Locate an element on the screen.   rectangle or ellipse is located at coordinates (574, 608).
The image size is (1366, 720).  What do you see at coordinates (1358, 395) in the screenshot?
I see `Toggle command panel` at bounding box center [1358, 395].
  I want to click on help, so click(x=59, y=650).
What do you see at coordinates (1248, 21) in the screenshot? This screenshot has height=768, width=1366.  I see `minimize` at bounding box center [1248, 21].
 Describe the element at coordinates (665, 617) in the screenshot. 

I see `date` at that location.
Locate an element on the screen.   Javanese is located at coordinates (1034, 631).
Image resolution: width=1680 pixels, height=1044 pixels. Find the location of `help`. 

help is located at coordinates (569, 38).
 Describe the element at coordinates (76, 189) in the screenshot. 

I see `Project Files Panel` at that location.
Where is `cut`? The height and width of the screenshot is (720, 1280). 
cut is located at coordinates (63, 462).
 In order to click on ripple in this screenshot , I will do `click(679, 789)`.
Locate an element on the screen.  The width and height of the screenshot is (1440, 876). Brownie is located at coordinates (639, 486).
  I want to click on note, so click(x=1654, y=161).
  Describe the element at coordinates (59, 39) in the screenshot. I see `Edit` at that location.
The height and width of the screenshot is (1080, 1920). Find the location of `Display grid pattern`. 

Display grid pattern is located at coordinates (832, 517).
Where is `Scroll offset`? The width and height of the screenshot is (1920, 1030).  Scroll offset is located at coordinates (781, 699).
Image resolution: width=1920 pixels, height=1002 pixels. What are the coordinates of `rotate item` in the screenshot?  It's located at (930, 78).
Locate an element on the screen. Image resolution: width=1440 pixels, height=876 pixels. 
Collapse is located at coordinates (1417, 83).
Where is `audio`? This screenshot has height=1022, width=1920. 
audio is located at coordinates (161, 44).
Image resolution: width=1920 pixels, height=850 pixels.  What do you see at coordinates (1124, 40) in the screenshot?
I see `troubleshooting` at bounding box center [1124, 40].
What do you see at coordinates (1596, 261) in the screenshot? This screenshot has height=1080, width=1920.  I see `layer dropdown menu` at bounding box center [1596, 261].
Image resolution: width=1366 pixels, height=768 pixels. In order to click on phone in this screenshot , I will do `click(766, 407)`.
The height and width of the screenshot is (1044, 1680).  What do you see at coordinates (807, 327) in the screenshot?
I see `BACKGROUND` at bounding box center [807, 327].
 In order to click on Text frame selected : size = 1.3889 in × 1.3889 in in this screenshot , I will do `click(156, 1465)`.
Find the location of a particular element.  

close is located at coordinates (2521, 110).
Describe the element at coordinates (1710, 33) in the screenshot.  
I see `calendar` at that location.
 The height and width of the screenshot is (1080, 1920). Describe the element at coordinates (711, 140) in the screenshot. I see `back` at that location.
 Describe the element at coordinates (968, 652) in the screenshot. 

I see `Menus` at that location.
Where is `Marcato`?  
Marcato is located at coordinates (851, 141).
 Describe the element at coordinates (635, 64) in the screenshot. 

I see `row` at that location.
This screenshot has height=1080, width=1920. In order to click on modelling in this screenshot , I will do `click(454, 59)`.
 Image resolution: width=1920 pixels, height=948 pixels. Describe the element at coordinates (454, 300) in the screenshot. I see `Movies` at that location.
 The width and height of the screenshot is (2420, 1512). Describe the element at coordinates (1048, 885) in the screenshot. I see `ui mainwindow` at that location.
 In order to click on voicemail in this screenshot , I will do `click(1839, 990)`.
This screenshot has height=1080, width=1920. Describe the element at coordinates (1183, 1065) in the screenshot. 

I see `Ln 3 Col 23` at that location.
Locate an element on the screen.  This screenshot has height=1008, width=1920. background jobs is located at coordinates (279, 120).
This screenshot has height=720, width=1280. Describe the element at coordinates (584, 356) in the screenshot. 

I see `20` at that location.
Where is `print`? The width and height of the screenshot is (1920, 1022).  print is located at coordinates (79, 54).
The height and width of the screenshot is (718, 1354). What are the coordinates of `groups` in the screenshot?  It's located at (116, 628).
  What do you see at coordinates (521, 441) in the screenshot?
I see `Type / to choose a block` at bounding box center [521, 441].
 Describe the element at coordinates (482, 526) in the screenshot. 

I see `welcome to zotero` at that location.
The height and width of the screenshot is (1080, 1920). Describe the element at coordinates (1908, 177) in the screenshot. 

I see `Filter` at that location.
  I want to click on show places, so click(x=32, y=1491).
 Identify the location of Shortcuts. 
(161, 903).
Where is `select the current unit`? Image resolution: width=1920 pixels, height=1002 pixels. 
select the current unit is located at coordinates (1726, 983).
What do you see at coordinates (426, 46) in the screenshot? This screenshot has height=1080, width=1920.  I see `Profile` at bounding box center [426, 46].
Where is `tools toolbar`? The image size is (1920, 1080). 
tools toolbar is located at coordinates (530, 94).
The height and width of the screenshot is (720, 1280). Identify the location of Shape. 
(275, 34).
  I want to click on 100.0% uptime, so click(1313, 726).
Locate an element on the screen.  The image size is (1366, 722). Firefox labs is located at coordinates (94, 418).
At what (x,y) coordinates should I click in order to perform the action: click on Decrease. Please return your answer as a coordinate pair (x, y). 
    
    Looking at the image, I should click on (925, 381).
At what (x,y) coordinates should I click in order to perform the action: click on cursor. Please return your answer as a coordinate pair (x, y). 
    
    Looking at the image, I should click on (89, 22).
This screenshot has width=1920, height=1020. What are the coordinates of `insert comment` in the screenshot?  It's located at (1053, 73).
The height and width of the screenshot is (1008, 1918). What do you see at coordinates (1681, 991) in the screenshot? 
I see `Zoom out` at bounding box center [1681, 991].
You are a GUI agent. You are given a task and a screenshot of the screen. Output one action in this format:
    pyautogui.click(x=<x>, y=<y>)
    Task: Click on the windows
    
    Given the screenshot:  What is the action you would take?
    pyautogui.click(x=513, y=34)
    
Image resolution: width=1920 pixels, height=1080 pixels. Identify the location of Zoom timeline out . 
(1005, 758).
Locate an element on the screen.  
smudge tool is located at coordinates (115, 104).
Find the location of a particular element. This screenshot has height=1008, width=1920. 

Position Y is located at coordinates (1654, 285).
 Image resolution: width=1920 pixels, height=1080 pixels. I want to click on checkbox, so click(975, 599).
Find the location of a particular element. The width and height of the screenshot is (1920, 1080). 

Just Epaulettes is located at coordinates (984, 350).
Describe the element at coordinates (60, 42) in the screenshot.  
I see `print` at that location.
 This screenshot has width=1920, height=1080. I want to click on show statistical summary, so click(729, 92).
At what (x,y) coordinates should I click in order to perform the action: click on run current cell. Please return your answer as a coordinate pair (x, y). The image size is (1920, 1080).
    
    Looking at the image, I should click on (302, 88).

==========

## YOUR INSTRUCTIONS
Copy the listing above verbatim, from the line containing "has height=1022, width=1920." through the line containing "In order to click on voicemail", with both of those lines included.

## FULL RESPONSE
Where is `audio`? This screenshot has height=1022, width=1920. 
audio is located at coordinates (161, 44).
Image resolution: width=1920 pixels, height=850 pixels.  What do you see at coordinates (1124, 40) in the screenshot?
I see `troubleshooting` at bounding box center [1124, 40].
What do you see at coordinates (1596, 261) in the screenshot? This screenshot has height=1080, width=1920.  I see `layer dropdown menu` at bounding box center [1596, 261].
Image resolution: width=1366 pixels, height=768 pixels. In order to click on phone in this screenshot , I will do `click(766, 407)`.
The height and width of the screenshot is (1044, 1680).  What do you see at coordinates (807, 327) in the screenshot?
I see `BACKGROUND` at bounding box center [807, 327].
 In order to click on Text frame selected : size = 1.3889 in × 1.3889 in in this screenshot , I will do `click(156, 1465)`.
Find the location of a particular element.  

close is located at coordinates (2521, 110).
Describe the element at coordinates (1710, 33) in the screenshot.  
I see `calendar` at that location.
 The height and width of the screenshot is (1080, 1920). Describe the element at coordinates (711, 140) in the screenshot. I see `back` at that location.
 Describe the element at coordinates (968, 652) in the screenshot. 

I see `Menus` at that location.
Where is `Marcato`?  
Marcato is located at coordinates (851, 141).
 Describe the element at coordinates (635, 64) in the screenshot. 

I see `row` at that location.
This screenshot has height=1080, width=1920. In order to click on modelling in this screenshot , I will do `click(454, 59)`.
 Image resolution: width=1920 pixels, height=948 pixels. Describe the element at coordinates (454, 300) in the screenshot. I see `Movies` at that location.
 The width and height of the screenshot is (2420, 1512). Describe the element at coordinates (1048, 885) in the screenshot. I see `ui mainwindow` at that location.
 In order to click on voicemail in this screenshot , I will do `click(1839, 990)`.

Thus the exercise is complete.